Signed-off-by: Martin Sustrik <sustrik@250bpm.com>
author: Martin Sustrik <sustrik@250bpm.com> 2013-08-06 17:00:58 +0200
committer: Martin Sustrik <sustrik@250bpm.com> 2013-08-06 17:00:58 +0200
commit: 4f7704faf7b1155238b20eaf014292827dc49126 (patch)
tree: f62c8e1506d6e272ab5bbd6f84cedc52effefca7 /rfc
parent: e26c58615f74e7ab3026c1159e6aa8c4b43a9d12 (diff)
download: nanomsg-4f7704faf7b1155238b20eaf014292827dc49126.tar.gz
2 files changed, 247 insertions, 1 deletions
diff --git a/rfc/sp-request-reply-01.xml b/rfc/sp-request-reply-01.xml
new file mode 100644
index 0000000..4b5f3c8
--- /dev/null
+++ b/rfc/sp-request-reply-01.xml
@@ -0,0 +1,246 @@
+<?xml version="1.0" encoding="US-ASCII"?>
+<!DOCTYPE rfc SYSTEM "rfc2629.dtd">
+
+<rfc category="info" docName="sp-request-reply-01">
+
+  <front>
+
+    <title abbrev="Request/Reply SP">
+    Request/Reply Scalability Protocol
+    </title>
+
+    <author fullname="Martin Sustrik" initials="M." role="editor"
+            surname="Sustrik">
+      <organization>GoPivotal Inc.</organization>
+      <address>
+        <email>msustrik@gopivotal.com</email>
+      </address>
+    </author>
+
+    <date month="August" year="2013" />
+
+    <area>Applications</area>
+    <workgroup>Internet Engineering Task Force</workgroup>
+
+    <keyword>Request</keyword>
+    <keyword>Reply</keyword>
+    <keyword>REQ</keyword>
+    <keyword>REP</keyword>
+    <keyword>stateless</keyword>
+    <keyword>service</keyword>
+    <keyword>SP</keyword>
+
+    <abstract>
+      <t>This document defines a scalability protocol used for distributing
+         tasks from any number of clients among arbitrary number of stateless
+         processing nodes and getting the results back to the original
+         clients.</t>
+    </abstract>
+
+  </front>
+
+  <middle>
+
+    <section title = "Introduction">
+
+      <t>One of the most common problems in distributed applications is how to
+         delegate a work to another processing node and get the result back to
+         the original node.

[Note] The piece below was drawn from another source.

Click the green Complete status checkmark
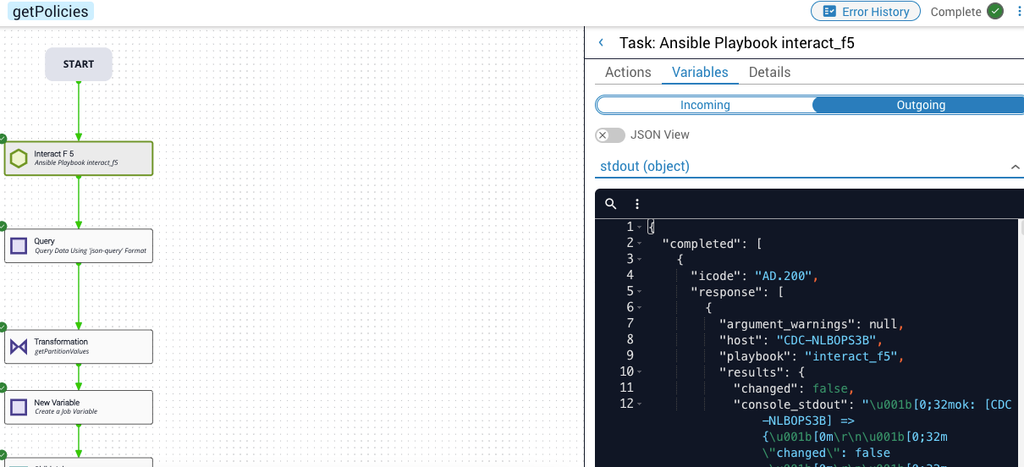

There's a wide range of RPC systems addressing the
+         problem.</t>
+
+      <t>However, in the generalised version of the problem we want to issue
+         processing requests from multiple clients, not just a single one and
+         distribute the work to any number processing nodes insead of a single
+         one so that the processing can be scaled up by adding new processing
+         nodes as necessary.</t>
+
+      <t>Solving the generalised problem, however, requires that the processing
+         algorithm -- or "service" -- is stateless.</t>
+
+      <t>To put it simply, the service is called "stateless" when there's no
+         way for the user to distinguish whether a request was processed by
+         one instance of the service or another one.</t>
+
+      <t>So, for example, a service which accepts two integers and multiplies
+         them is stateless. Request for "2x2" is always going to produce "4",
+         no matter what instance of the service have computed it.</t>
+
+      <t>Service that accepts empty requests and produces the number
+         of requests processed so far (1, 2, 3 et c.), on the other hand, is
+         not stateless. To prove that you can run two instances of the service.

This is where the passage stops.